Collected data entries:

((

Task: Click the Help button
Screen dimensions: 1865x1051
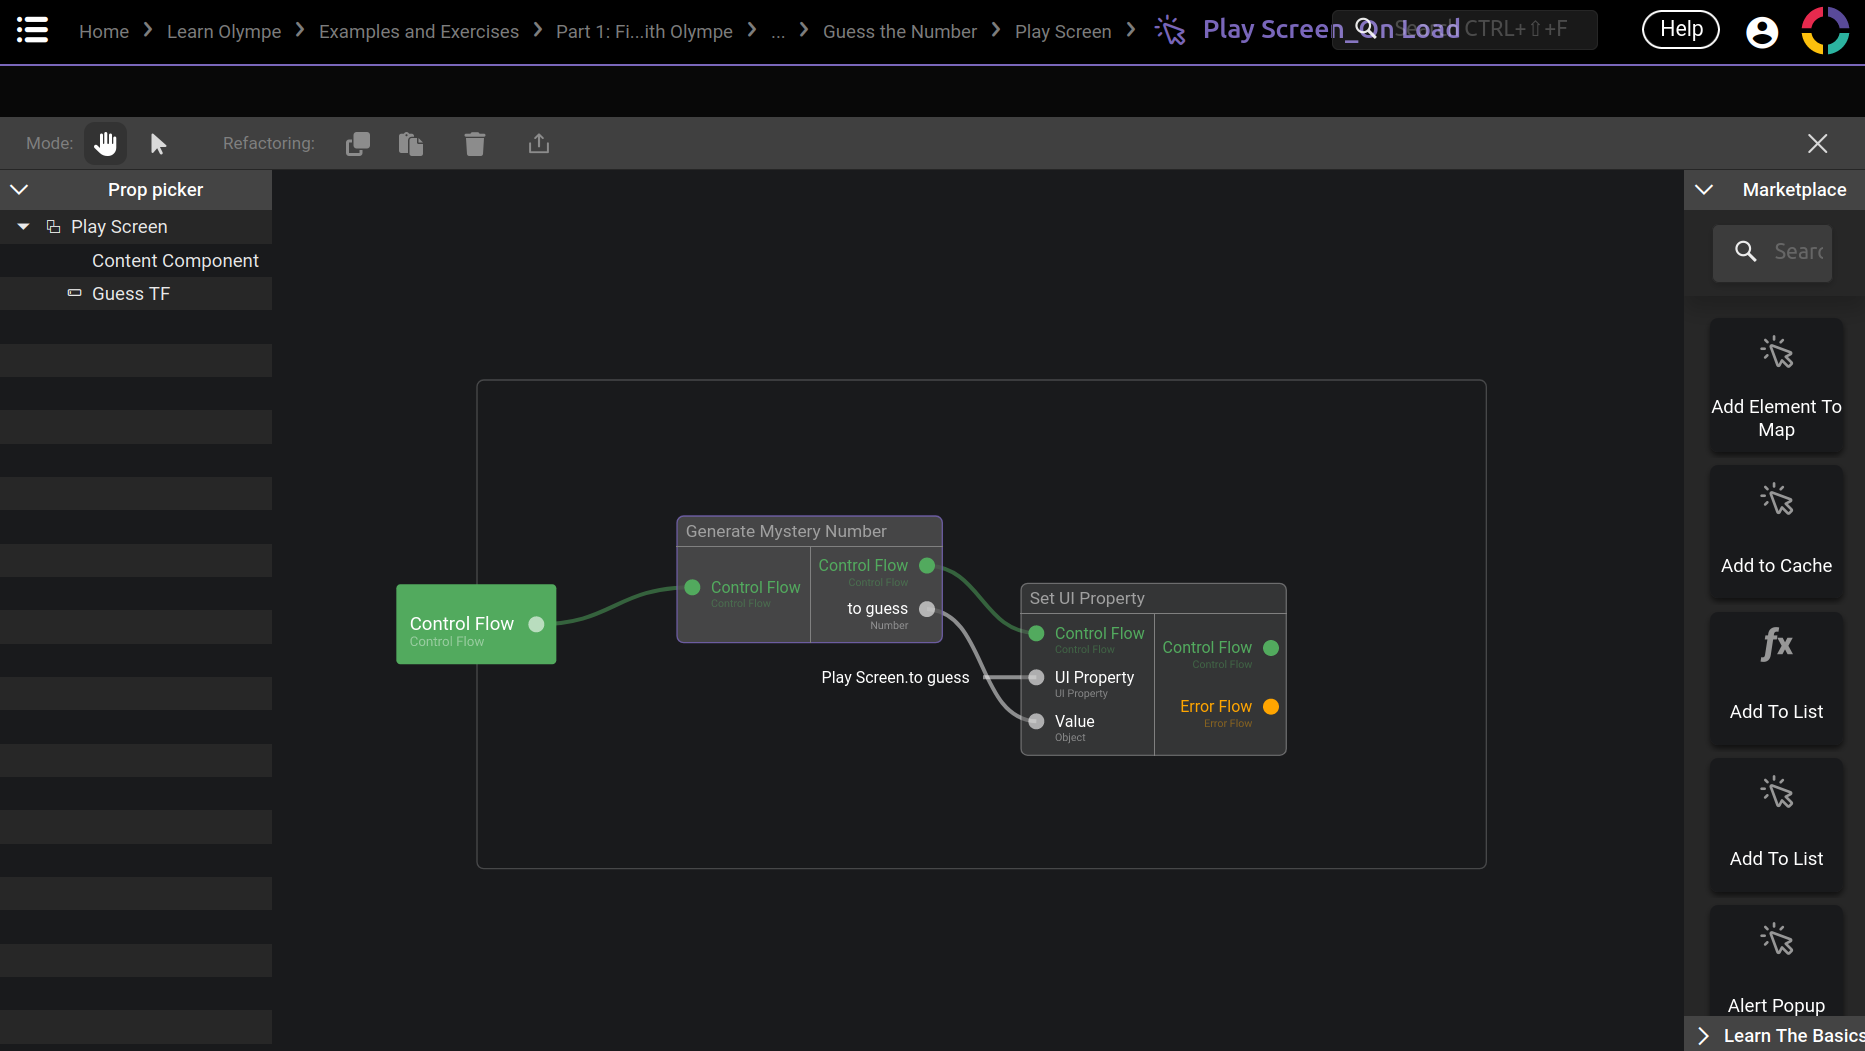Action: point(1680,30)
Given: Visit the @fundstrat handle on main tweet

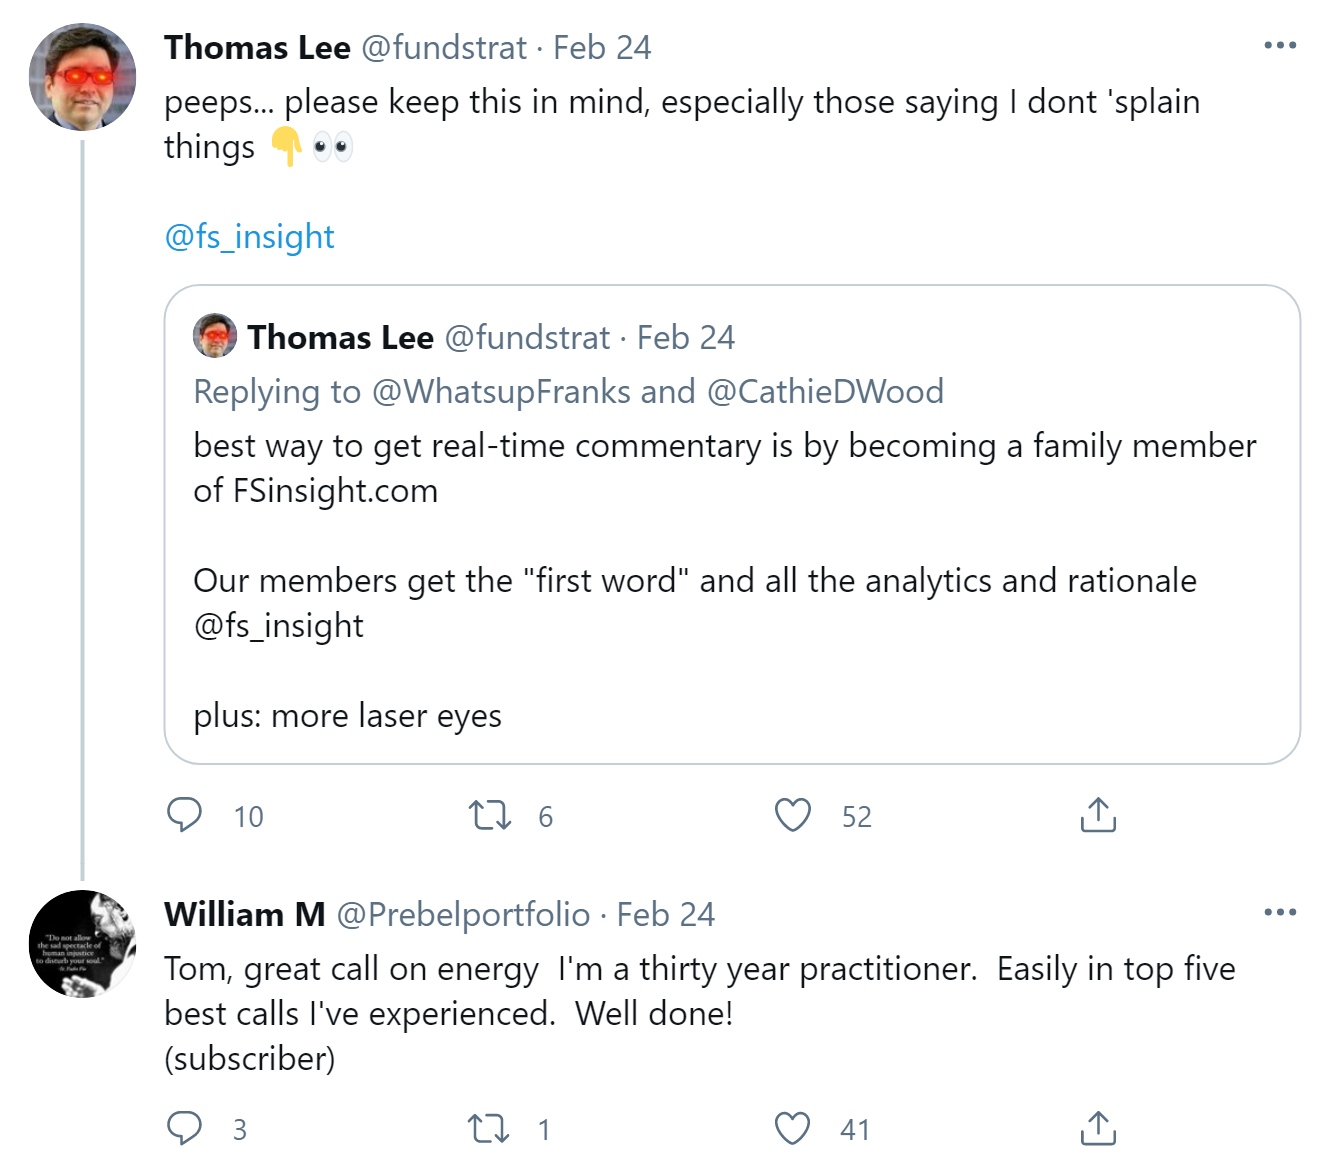Looking at the screenshot, I should tap(443, 48).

))

→ **Action item**:
Your task is to copy the entries in full and exactly, without any images.

→ **Answer to this problem**:
Task: Click the Help button
Screen dimensions: 1865x1051
Action: point(1680,30)
Given: Visit the @fundstrat handle on main tweet

Looking at the screenshot, I should tap(443, 48).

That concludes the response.